WORK INSTRUCTIONS: Scanning the listing below, tally every line where the string "green" shows up, then state the count alone.
|---|
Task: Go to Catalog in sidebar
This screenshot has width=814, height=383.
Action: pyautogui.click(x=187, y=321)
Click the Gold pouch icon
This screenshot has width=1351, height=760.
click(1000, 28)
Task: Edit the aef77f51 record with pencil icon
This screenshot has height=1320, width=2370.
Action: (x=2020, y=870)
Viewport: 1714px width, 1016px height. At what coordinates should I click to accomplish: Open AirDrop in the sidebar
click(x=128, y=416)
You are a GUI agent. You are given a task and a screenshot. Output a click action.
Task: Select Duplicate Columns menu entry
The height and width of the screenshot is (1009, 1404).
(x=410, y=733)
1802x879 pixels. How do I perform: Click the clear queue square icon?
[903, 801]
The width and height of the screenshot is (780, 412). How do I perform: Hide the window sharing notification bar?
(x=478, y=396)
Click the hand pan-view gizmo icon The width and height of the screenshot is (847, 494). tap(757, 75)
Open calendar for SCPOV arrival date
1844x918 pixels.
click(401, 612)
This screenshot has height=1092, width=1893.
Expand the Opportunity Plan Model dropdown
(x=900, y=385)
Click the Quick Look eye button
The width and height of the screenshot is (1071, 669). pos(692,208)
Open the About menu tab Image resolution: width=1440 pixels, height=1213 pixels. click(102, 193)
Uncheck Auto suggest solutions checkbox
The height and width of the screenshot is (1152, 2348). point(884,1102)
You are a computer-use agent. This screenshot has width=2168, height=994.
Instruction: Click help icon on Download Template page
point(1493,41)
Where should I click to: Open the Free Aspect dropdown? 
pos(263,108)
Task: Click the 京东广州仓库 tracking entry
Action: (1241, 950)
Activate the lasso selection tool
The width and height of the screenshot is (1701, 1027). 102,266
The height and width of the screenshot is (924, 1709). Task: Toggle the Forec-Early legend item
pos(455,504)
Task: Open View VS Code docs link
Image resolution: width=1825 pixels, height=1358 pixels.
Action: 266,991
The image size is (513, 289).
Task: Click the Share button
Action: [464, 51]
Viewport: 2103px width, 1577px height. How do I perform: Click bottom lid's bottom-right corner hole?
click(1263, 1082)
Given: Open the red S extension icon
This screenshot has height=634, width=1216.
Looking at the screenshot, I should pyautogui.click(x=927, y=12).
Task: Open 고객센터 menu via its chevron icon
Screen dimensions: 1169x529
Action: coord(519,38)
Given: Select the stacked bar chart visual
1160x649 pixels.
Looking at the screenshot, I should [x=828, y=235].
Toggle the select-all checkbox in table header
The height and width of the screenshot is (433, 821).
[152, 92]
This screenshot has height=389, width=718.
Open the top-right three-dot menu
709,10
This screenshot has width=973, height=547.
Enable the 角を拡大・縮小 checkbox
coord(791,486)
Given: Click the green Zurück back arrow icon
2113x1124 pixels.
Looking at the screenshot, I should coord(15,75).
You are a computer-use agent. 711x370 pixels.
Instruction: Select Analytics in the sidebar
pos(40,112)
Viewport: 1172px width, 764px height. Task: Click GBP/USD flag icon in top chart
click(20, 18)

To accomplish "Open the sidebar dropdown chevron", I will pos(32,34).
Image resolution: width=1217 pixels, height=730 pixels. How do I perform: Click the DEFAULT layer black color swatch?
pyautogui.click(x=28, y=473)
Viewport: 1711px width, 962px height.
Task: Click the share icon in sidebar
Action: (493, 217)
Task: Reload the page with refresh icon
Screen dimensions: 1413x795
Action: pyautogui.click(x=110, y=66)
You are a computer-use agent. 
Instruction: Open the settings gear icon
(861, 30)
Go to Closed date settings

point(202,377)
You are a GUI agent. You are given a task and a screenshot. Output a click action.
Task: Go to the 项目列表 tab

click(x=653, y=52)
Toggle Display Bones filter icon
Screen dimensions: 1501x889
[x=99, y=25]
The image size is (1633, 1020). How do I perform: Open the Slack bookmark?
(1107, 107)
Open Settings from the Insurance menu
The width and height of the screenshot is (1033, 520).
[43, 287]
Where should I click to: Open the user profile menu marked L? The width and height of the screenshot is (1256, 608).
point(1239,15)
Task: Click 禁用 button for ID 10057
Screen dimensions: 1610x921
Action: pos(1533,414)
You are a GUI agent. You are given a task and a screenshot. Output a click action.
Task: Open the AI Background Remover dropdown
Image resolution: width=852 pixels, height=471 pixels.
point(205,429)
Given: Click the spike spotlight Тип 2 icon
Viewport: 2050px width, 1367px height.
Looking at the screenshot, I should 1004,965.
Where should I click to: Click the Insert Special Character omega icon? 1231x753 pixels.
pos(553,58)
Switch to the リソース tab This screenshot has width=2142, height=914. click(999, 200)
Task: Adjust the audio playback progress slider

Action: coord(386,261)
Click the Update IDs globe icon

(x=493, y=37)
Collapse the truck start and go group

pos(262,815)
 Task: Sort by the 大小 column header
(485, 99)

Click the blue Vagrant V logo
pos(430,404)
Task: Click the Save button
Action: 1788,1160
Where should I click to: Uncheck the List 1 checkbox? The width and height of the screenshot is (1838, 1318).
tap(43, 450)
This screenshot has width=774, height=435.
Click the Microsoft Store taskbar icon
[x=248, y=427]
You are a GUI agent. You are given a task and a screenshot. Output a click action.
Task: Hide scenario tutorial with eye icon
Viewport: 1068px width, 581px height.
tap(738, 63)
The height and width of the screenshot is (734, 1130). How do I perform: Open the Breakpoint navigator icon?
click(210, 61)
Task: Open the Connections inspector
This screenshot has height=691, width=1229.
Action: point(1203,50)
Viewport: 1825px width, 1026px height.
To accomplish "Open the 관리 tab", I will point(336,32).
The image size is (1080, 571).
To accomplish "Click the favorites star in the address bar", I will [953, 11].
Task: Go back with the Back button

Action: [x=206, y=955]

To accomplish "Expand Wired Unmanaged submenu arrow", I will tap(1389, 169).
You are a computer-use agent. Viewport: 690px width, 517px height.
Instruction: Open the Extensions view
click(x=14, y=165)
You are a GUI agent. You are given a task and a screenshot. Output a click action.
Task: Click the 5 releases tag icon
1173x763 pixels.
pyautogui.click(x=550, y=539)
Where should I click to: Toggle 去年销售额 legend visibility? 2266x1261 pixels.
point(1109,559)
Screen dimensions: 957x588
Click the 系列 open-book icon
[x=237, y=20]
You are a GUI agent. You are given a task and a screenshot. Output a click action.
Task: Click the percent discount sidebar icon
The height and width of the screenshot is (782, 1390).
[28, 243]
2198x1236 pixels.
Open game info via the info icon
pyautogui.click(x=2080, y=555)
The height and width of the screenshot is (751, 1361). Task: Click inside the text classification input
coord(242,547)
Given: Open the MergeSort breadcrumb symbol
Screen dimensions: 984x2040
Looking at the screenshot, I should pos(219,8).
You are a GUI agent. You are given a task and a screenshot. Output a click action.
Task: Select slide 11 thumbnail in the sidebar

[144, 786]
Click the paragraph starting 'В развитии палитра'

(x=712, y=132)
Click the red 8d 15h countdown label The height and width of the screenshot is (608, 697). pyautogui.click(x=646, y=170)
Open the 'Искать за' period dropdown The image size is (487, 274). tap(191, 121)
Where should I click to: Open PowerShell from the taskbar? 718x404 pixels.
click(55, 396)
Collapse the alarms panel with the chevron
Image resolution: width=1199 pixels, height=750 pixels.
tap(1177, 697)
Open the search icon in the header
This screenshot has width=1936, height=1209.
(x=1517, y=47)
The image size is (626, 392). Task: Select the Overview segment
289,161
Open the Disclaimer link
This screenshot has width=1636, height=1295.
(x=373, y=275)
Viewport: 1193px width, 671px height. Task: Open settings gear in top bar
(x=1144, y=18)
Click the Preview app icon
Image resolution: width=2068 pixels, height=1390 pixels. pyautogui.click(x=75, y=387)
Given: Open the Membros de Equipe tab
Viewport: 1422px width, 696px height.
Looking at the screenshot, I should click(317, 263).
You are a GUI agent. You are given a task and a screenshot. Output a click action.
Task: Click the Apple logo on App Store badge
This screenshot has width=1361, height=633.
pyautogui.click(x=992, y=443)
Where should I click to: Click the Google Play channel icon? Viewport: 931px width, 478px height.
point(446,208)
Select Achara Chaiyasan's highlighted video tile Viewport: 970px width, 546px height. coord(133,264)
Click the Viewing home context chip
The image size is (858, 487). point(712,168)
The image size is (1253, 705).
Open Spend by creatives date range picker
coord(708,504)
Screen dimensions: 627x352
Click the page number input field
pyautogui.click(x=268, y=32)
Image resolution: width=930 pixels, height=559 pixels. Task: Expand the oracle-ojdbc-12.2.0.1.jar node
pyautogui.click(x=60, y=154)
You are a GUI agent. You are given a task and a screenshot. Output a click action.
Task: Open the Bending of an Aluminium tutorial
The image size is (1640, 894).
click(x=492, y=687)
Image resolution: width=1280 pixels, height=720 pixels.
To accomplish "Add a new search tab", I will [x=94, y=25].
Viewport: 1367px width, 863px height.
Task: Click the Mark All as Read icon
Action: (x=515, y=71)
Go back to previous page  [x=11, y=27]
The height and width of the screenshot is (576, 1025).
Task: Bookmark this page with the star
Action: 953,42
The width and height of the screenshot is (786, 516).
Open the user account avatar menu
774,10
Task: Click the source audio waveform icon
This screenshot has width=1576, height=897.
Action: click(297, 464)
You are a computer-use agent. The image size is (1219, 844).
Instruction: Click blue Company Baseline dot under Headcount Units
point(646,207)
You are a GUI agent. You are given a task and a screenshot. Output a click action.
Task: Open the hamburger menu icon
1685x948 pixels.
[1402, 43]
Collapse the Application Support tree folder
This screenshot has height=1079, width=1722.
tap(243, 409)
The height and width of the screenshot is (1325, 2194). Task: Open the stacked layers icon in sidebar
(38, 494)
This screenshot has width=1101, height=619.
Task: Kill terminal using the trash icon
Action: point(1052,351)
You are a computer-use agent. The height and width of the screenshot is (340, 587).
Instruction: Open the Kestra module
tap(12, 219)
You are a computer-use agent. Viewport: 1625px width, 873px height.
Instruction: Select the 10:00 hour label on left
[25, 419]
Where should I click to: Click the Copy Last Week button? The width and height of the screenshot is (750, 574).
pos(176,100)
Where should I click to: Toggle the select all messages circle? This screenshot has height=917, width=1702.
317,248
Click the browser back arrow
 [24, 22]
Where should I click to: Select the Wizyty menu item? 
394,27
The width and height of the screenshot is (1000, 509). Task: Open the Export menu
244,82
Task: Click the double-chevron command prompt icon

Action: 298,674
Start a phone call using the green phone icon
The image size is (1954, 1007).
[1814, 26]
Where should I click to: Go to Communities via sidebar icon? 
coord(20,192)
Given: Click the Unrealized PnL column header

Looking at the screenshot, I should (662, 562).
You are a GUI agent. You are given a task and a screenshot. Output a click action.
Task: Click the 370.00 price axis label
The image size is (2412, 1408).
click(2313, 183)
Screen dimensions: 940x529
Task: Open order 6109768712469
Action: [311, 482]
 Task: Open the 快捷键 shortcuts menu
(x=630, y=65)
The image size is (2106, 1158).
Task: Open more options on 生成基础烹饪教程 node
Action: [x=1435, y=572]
|---|
WRITTEN ANSWER: 2